Single-Cell RNA Sequencing Identifies Metabolic Characteristics of T Cells in Eosinophilic Esophagitis
Oral Presentation and Poster, Gordon Conference on Food Allergy, Ventura, California
Eosinophilic esophagitis (EoE) is a tissue-specific allergic disorder characterized by the recruitment of eosinophils to the esophagus of affected patients. Treatment of EoE relies on antigen avoidance through the use of elimination diets, as the mechanisms of disease are not fully understood and interventional treatments are often ineffective. To understand the tissue ecosystem present in EoE, we used single-cell RNA sequencing to profile 24,968 single cells from biopsies of the esophagus and duodenum of nine patients with active EoE or with EoE in remission achieved by antigen avoidance. Analysis of the T cells recovered from these patients revealed T cell populations including CD4+ T helper cells, FOXP3+ T regulatory cells, CD8+ tissue resident memory cells, and GATA3+ effector-like Th2 cells. Th2 cells were enriched in the esophageal tissue of patients with active disease, expressed common mediators of Th2 including IL13 and IL5 as well as markers of pathogenic Th2 cells such as IL1RL1 and IL17RB. Paired alpha/beta TCR sequencing revealed that this population exhibited clonal expansion and contained an exclusive set of clones not detected in other T cell populations.

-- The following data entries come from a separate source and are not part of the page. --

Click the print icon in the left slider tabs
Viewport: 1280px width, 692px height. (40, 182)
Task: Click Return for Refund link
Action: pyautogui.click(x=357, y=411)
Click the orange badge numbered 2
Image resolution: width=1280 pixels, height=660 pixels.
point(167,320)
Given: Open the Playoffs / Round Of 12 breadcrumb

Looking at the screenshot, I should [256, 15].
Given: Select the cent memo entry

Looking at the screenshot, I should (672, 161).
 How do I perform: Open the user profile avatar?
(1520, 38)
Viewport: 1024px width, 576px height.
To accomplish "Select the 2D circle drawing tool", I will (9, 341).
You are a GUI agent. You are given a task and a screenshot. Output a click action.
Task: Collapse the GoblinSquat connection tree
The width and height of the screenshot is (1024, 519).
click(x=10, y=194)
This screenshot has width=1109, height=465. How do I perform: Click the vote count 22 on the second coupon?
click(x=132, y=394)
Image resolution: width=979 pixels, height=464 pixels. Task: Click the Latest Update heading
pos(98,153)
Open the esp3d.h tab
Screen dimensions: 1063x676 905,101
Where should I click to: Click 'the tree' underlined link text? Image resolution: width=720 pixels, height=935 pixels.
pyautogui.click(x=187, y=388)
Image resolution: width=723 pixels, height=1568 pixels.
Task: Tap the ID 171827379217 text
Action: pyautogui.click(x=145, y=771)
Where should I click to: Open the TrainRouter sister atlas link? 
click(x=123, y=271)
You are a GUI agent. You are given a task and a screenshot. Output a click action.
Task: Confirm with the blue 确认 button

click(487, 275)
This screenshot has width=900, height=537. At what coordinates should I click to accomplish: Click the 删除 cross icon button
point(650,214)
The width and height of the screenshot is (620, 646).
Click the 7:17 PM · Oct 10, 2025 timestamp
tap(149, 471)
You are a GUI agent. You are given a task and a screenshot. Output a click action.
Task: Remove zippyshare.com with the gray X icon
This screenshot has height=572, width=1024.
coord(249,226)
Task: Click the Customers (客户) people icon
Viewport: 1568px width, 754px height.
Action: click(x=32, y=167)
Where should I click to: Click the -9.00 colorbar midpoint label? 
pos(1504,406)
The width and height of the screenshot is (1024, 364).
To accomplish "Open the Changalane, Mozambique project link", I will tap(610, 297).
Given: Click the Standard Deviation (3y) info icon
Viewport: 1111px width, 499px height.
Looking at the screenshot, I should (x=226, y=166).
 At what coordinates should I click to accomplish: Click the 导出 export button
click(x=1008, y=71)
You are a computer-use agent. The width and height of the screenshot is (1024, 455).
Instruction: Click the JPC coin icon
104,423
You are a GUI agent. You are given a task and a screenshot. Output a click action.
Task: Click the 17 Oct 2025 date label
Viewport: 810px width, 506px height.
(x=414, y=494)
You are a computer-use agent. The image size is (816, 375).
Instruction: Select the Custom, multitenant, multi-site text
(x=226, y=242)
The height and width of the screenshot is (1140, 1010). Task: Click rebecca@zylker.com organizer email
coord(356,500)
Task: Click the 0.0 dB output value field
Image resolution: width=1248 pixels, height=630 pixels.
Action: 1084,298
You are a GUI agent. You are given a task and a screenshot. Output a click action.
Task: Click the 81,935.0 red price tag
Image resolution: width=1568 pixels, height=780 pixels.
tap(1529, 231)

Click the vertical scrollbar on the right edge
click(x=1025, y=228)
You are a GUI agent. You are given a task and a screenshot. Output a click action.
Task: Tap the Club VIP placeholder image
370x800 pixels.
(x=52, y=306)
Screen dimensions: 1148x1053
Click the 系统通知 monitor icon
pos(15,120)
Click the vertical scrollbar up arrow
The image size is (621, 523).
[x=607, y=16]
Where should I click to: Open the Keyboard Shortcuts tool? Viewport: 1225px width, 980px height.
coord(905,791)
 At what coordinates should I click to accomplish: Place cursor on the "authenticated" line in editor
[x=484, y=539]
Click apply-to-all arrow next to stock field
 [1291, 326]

Pathway analysis of the Th2 subset revealed an upregulation of genes associated with arachidonic acid metabolism and prostaglandin D2 (PGD2) synthesis, suggesting that pathogenic T cells contribute to the production of PGD2 in EoE, promote the recruitment of eosinophils. Thus, we identified a pathway upregulated in a clonal population associated with EoE, providing insight into the mechanisms of EoE and informing future interventional treatments.